(Word and element location data)
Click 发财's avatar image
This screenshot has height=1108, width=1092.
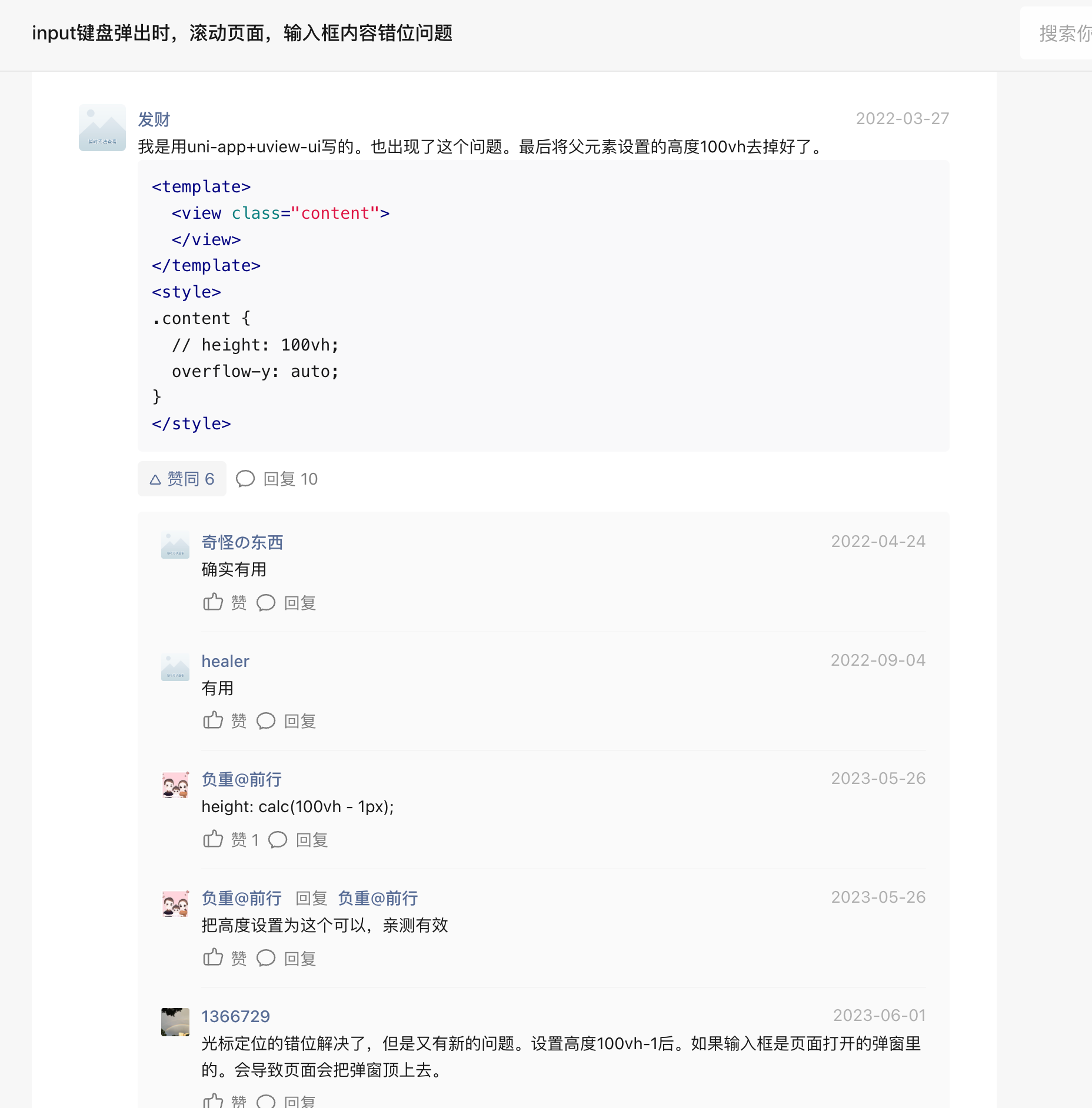[102, 128]

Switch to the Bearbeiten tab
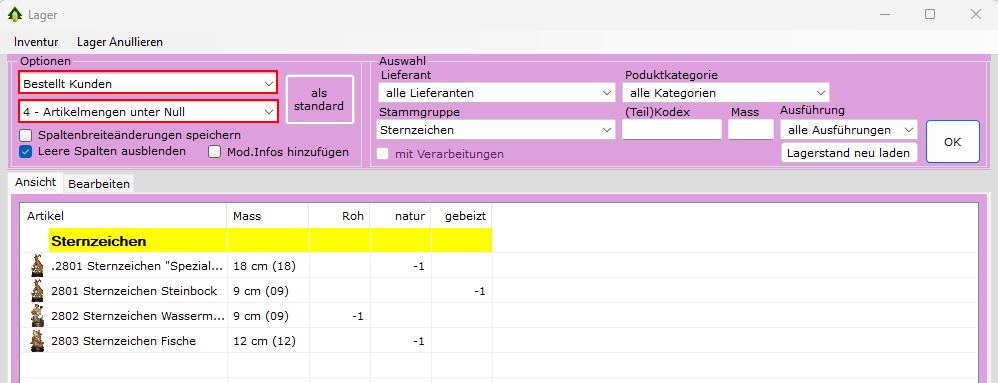pyautogui.click(x=99, y=184)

◆ SHORT EXERCISE
Rewrite all of the lines above, replacing "avatar image" with "profile picture" and leaving everything else unchanged. Omit the pictures from your answer.

◆ RESPONSE TO THE EXERCISE
Click 发财's profile picture
This screenshot has height=1108, width=1092.
[102, 128]

Switch to the Bearbeiten tab
pyautogui.click(x=99, y=184)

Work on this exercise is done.